GOAL A:
In the post about 1988 Score card backs, which league did Casey Candaele's mother play for?
GOAL B:
Pick up the post about 1988 Score card backs after its final sentence and continue writing it.

++++ PROVIDED TEXT

Sunday, January 23, 2011

Card back countdown: #16 - 1988 Score

I collected next to no cards in 1988. Hopelessly in love with both a girl and bar-hopping, cards were decidedly uncool in '88. No time and no desire.

Rack packs of 1988 Score could have been hanging in an aisle in the drugstore I frequented almost every week. But I'll never know because I never paid attention.

Chances are they were. As I've come to find out, there is an endless supply of 1988 Score.

Still, I find it to be one of my favorite sets of the entire junk wax era, and I should finally be completing it very soon. I like it because it's colorful and the photos, for the most part, are interesting. It's got that cool Reggie Jackson subset, too.

But I admire 1988 Score for the card BACKS. Color mug shot, team logo, yearly stats, vertical orientation. Sure, it has all that. But far and away the most admirable part of the entire set is the write-up on each card back.

Look at that thing. That's like 250 words there. (the word "homers" is misspelled as "homes").

You have to remember the era in which '88 Score appeared. Through the 1970s and 1980s, write-ups on the backs of cards were almost an afterthought. This is often what they consisted of:

  • Went 3-for-5, 2 RBIs vs. Tribe, 8-14.

I don't know about you, but I don't find that very informative.

Score from '88 definitely informed.

How many people remember Tommy Hinzo? I certainly don't. I wasn't even aware of him when he played. But judging from the write-up, there was a lot to remember about Tommy. I mean that's a mini essay.

I often wonder who the people were at Score who toiled over these write-ups. How much more research did they do then the folks at Topps? Did Score have more people working on research and writing or did they really overwork and underpay their copywriters?

This one amuses me. The writer asserts that Horn was known as "Big Sam." He then refers to Horn exclusively as "Big Sam" throughout the write-up. Five times.

Because many of the players in a base set like '88 Score hadn't achieved anything worth 200 words, the writers were forced to break out the extra adjectives. I noticed that "dandy" was used on more than one card.

Score doesn't get into players' off-the-field histories much in this set, although you do find out in this write-up that Casey Candaele's mother played for the All-American Girls Pro Baseball League. You also find out that Candaele's "hustle and enthusiasm is contagious."

The first sentence of this write-up mentions that Robbie Wine "is being groomed as the Astros' catching successor to Alan Ashby." Shhhh! Don't tell him about Craig Biggio!

The majority of the write-ups in the set are 150 words or more. I don't know if the writers were relieved or disappointed when they came across a card for a veteran like Schmidt and couldn't squeeze in gobs of words. Schmidt's card does mention a "champagne season." I don't know what that is.

Meanwhile, this card is both impressive and sad.

It's a good thing that I didn't know what Score was in 1988. I wouldn't have any time to read the backs of the cards anyway. And that's the best part of '88 Score.

++++++++
++++ DATA ENTRIES

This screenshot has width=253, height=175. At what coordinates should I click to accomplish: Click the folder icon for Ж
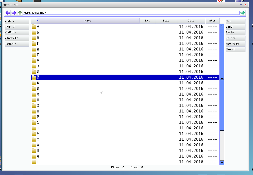tap(34, 60)
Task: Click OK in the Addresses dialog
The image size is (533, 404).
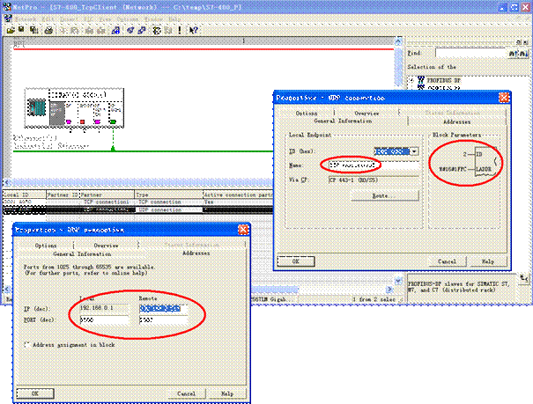Action: pyautogui.click(x=35, y=393)
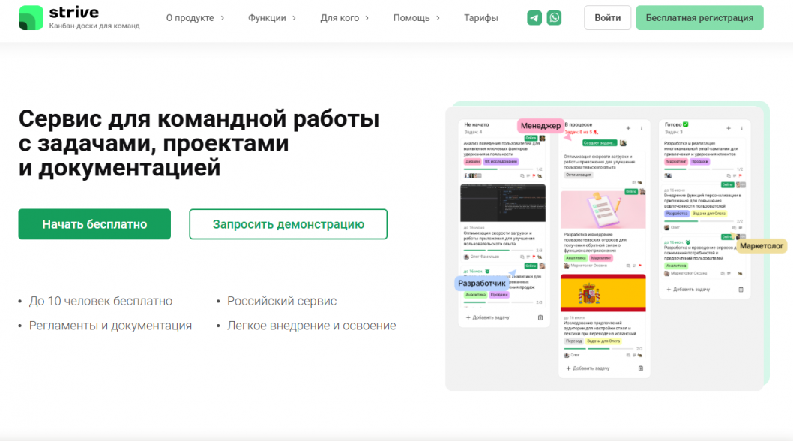
Task: Click the plus icon on the "В процессе" column
Action: (x=628, y=129)
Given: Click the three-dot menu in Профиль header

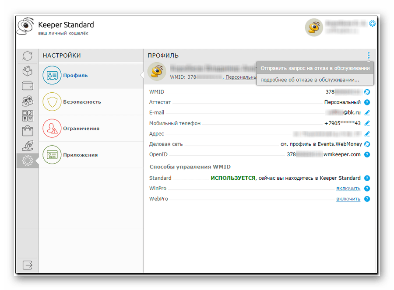Looking at the screenshot, I should click(369, 56).
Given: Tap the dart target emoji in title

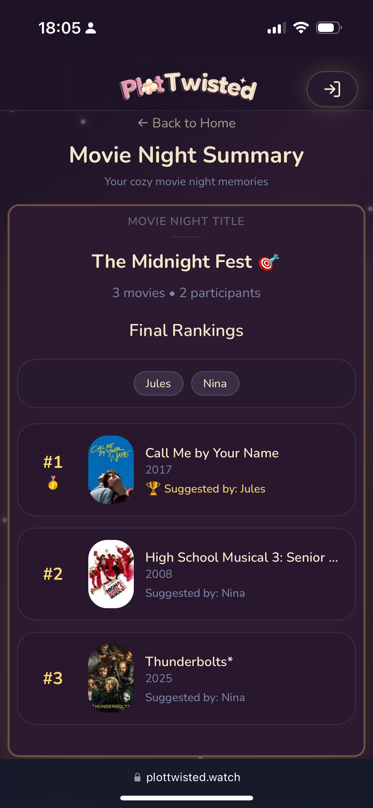Looking at the screenshot, I should click(x=269, y=262).
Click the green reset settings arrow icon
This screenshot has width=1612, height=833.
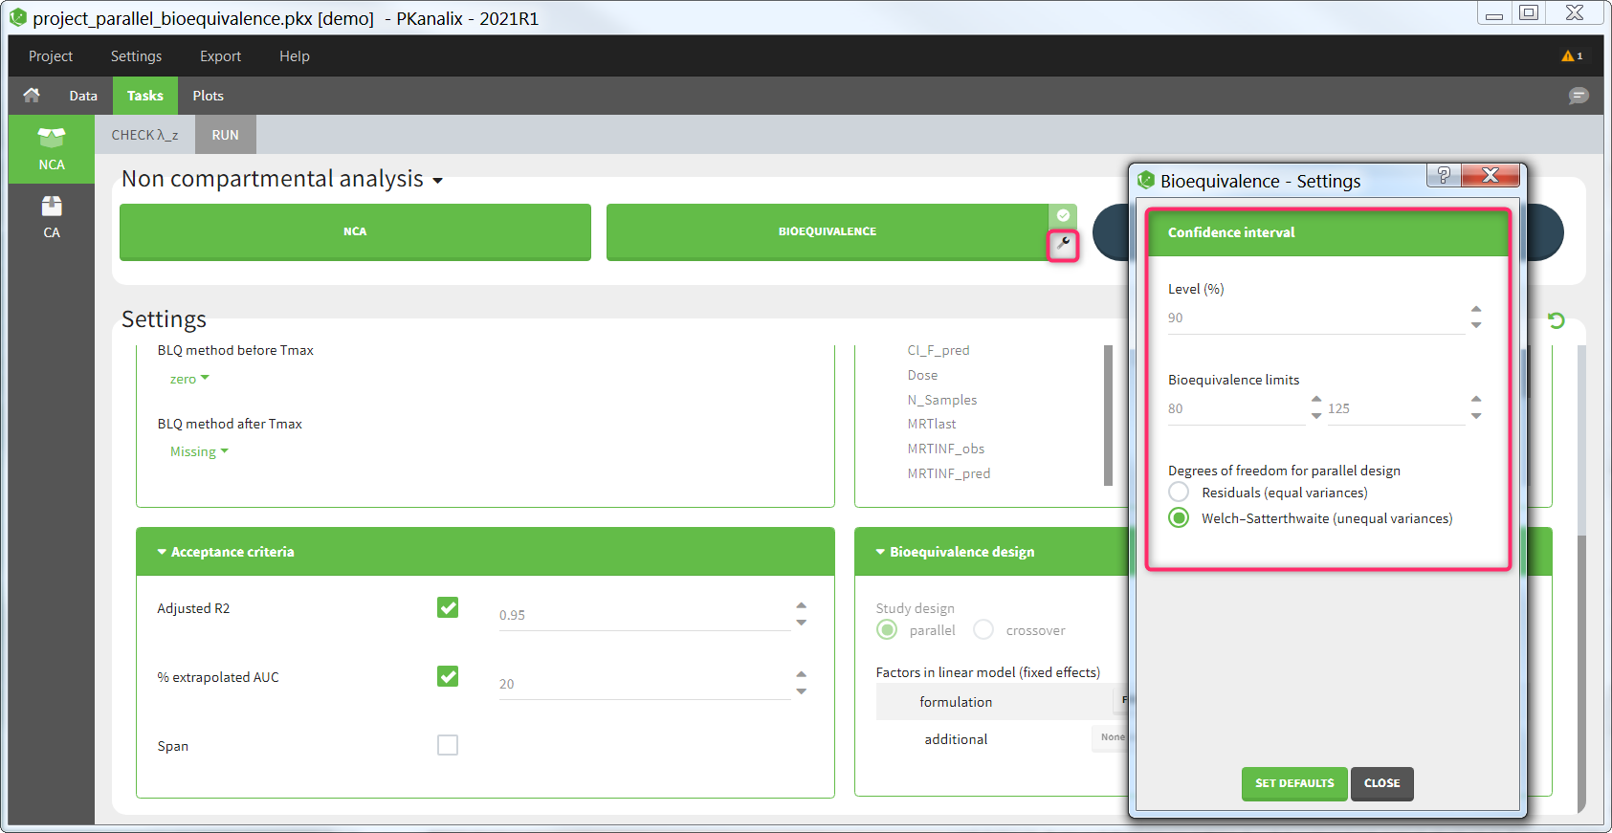point(1557,320)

++++++++

RESPONSE A:
The All-American Girls Pro Baseball League.

RESPONSE B:
Best of the set:

It would literally take me a week to read through all of the card backs. So I'll just pick this one and say it's the best:

Any card back that features the phrases "blithe spirit" AND "calcium deposits" in the same write-up, is completely awesome.

(previous card back countdown selections):

50. 1978 SSPC Yankee Yearbook
49. 1993 Score
48. 1999 Skybox Thunder
47. 2000 Upper Deck
46. 1999 Skybox Premium
45. 1953 Johnston Cookies Braves
44. 1995 Topps
43. 1997 Fleer
42. 1992 Pinnacle
41. 1989 Bowman
40. 1977 Kellogg's
39. 2004 Topps
38. 2004 Topps Total
37. 1992 Topps
36. 1992 Donruss
35. 2008 Upper Deck Documentary
34. 1963 Fleer
33. 1955 Bowman
32. 2006 Topps
31. 1961 Topps
30. 1955 Topps
29. 1967 Topps
28. 1970 Topps

27. 1969 Topps
26. 1966 Topps
25. 1963 Topps
24. 1911 T205
23. 1962 Topps
22. 1981 Topps

21. 1981 Donruss
20. 1958 Topps
19. 1977 Topps
18. 1974 Topps
17. 1957 Topps


  1. Little known facts:
    - Wally Joyner owned 39 homes in his rookie season.
    - Several teammates rented houses from Wally during the '86 season.
    - Devon White, Mark McLemore, and Urbano Lugo shared a two-bedroom townhouse owned by Joyner in Irvine.
    - McLemore was the sole signee on the lease; both he and Lugo were evicted for illegal subletting.
    - Devon White spent the '87-'90 offseason as property manager at 17 Joyner-owned residences in the Orange County area.
    - It wasn't until after I typed it that I remembered that White was born in Jamaica.
    - I was not trying to make a stereotyped statement about the number of jobs worked by Jamaicans.
    - I guess I did though.
    - The "homes" comment on the back of Joyner's '88 Score baseball card is not an error.
    - Only Phil Bradley and Pat Tabler owned more homes than Joyner in the '86 season.
    - Pat Tabler's nickname around the league was "Slumlord".
    - Phil Bradley's middle name is Poole.
    - None of Bradley's league-leading 49 homes had swimming pools.
    - I deleted my previous comment due to spelling errors, not due to racist comments regarding Phil Bradley's swimming skills.

  2. IIRC, the backs were written by a former sportswriter. I think the man used to write for sports illustrated, but I can't for the life of me remember who it was.

  3. I really like these card backs

  4. Ahh, good old Charlie Kerfeld. He was one of my favorite non-Dodger players in the 1980's due to the story of him ordering a side of BBQ ribs from the Astrodome concession stand and eating them in the Astros bullpen during an actual game.

  5. Never took the time to notice... but damn these card backs sure are nice. Can't believe how colorful they were for an 80's product.

  6. Endless supply of '88 Score? How about '91 Upper Deck. I'm sure there's a printing press somewhere still spittin' em out!

  7. Champagne Season? CLASSIC.

    My wife did not grow up watching sports and has felt a bit left out of conversations when we have friends over, but she has tried to learn sportspeak. She'll learn catch phrases so that she can trade cliches with my dad or other friends we have over. While watching a basketball game one time a player couldn't hang on to a pass and it shot out of bounds. Someone in our group said of the passer "Oops, looks like he put a little too much mustard on that pass."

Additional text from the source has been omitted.